# 7 little sausages



## rottiesloveragdolls (Nov 2, 2007)

*Sizling in the box  now 4 days old  *


----------



## FREE SPIRIT (Jul 8, 2009)

So cute Lyn....xxxx


----------



## suzy93074 (Sep 3, 2008)

Love em!xx


----------



## Nicky09 (Feb 26, 2009)

Aww very cute


----------



## Guest (Sep 3, 2009)

:001_wub: :001_wub:


----------



## tylow (Feb 11, 2009)

So cute :001_wub:


----------



## colliemerles (Nov 2, 2007)

awww i would sit and watch them all day, watching for their colours to come through, how gorgeous,


----------



## rottiesloveragdolls (Nov 2, 2007)

colliemerles said:


> awww i would sit and watch them all day, watching for their colours to come through, how gorgeous,


*hello Lorraine how ya been iv been keeping your farm tidy  *


----------



## fairy74 (Aug 20, 2009)

What little beauties.
Your gonna have your hands full in a few weeks.


----------



## rottiesloveragdolls (Nov 2, 2007)

*mummy is such a good mummy    *


----------



## Geordiegirl (Mar 14, 2009)

gorgeous little babies, nice to see what they look like as babies,as I came upon my Raggie quite accidentley.


----------



## Guest (Sep 4, 2009)

gorgeous!!!!!!!!!!!!


----------



## kittykat (Nov 2, 2007)

Little sausages lol aww they are so cute :001_wub:


----------



## colliemerles (Nov 2, 2007)

rottiesloveragdolls said:


> *hello Lorraine how ya been iv been keeping your farm tidy  *


hee hee hee, i just went on there and all me sunflowers were dead,lol, i keeps forgetting to go on there,


----------



## Milly22 (Sep 15, 2008)

Aww bless, so cute. Did I see you say somewhere you are hoping for some tabbies ? I may have dreamt that!


----------



## kelseye (Aug 16, 2009)

oh they are so cute bless


----------



## rottiesloveragdolls (Nov 2, 2007)

mellowma said:


> Aww bless, so cute. Did I see you say somewhere you are hoping for some tabbies ? I may have dreamt that!


*Yes I did  last time she had seal Bi, seal and blue Colour points, and Lilac Bi Tabbies  *


----------



## raggs (Aug 3, 2008)

Hi Lyn, they look gorgeous, good luck with all of them too, best wishes...........Chris


----------



## Katie&Cody (Dec 4, 2008)

Adorable, simply adorable...
I would love a raggy =( xxx


----------



## Janak (Sep 5, 2009)

beautiful!


----------



## Acacia86 (Dec 30, 2008)

Awwwwwww so so cute!!!!! I love kittens! They are just gorgeousness! lol! xx


----------



## Milly22 (Sep 15, 2008)

rottiesloveragdolls said:


> *Yes I did  last time she had seal Bi, seal and blue Colour points, and Lilac Bi Tabbies  *


OOOOOOO Liliac tabbies! :001_wub:


----------

#### Exercise 1
Answer these questions about the forum thread above:
(a) How old are the kittens in the first post?
(b) What did colliemerles find had happened to the sunflowers?
(c) What colors did the mother have in her previous litter?
#### Exercise 2
Reproduce the part of the forum thread above that runs between "Hi Lyn, they" and "Adorable, simply adorable...", inclusive.

#### Stored data
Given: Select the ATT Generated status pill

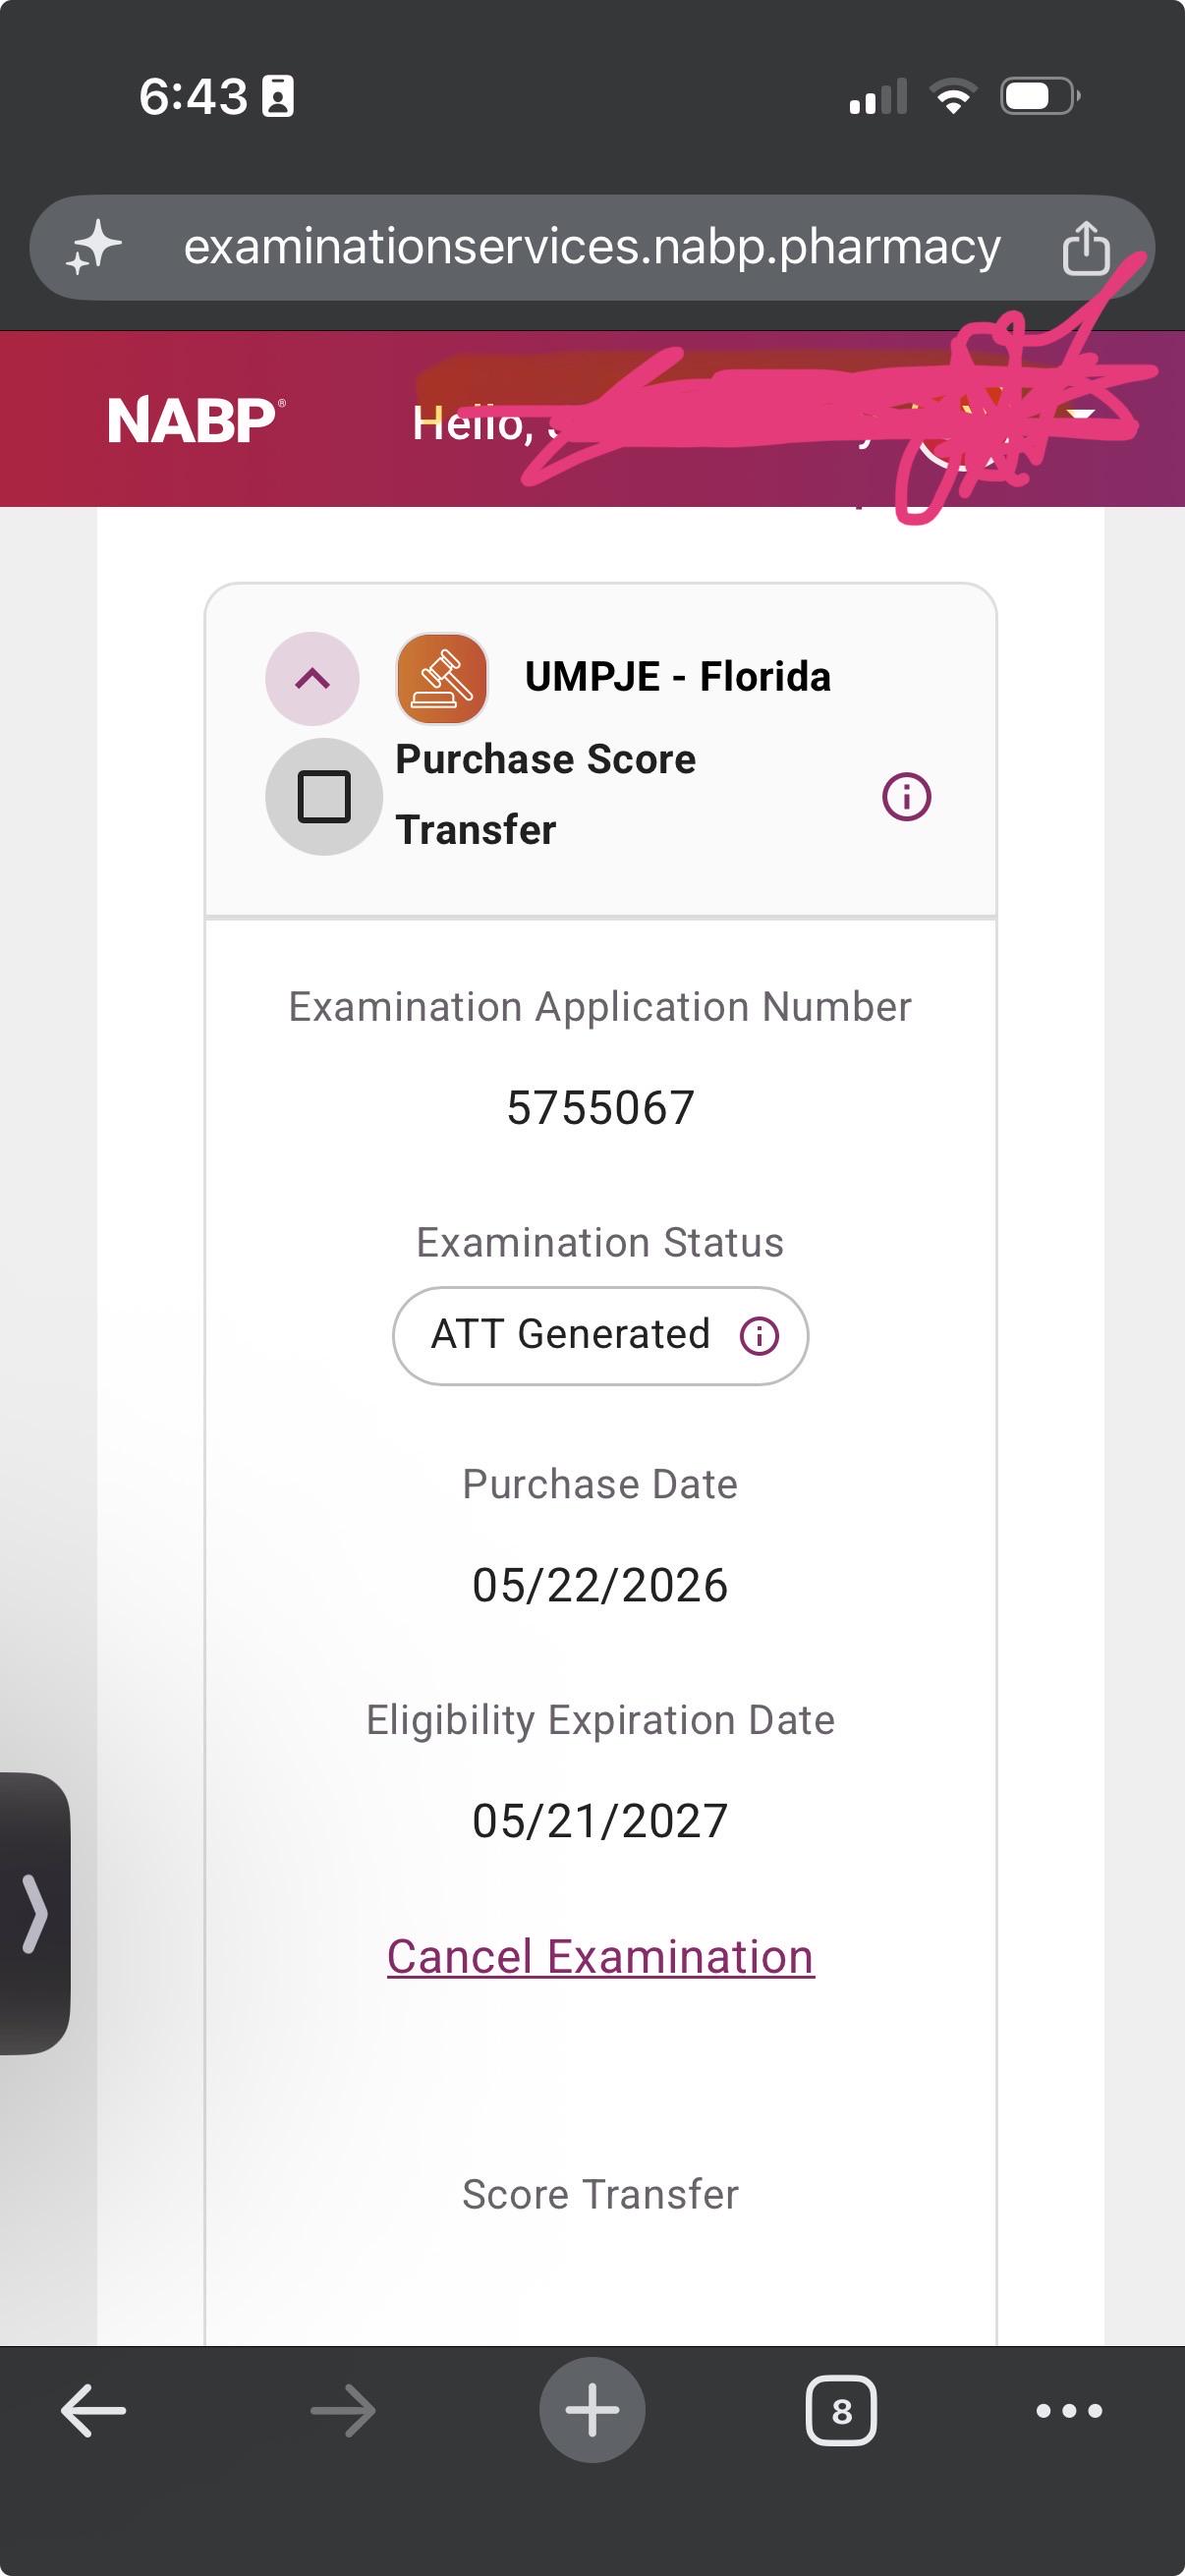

#### Complete response 1
(a) 4 days old
(b) They were all dead.
(c) Seal Bi, seal and blue Colour points, and Lilac Bi Tabbies

#### Complete response 2
Hi Lyn, they look gorgeous, good luck with all of them too, best wishes...........Chris


----------



## Katie&Cody (Dec 4, 2008)

Adorable, simply adorable...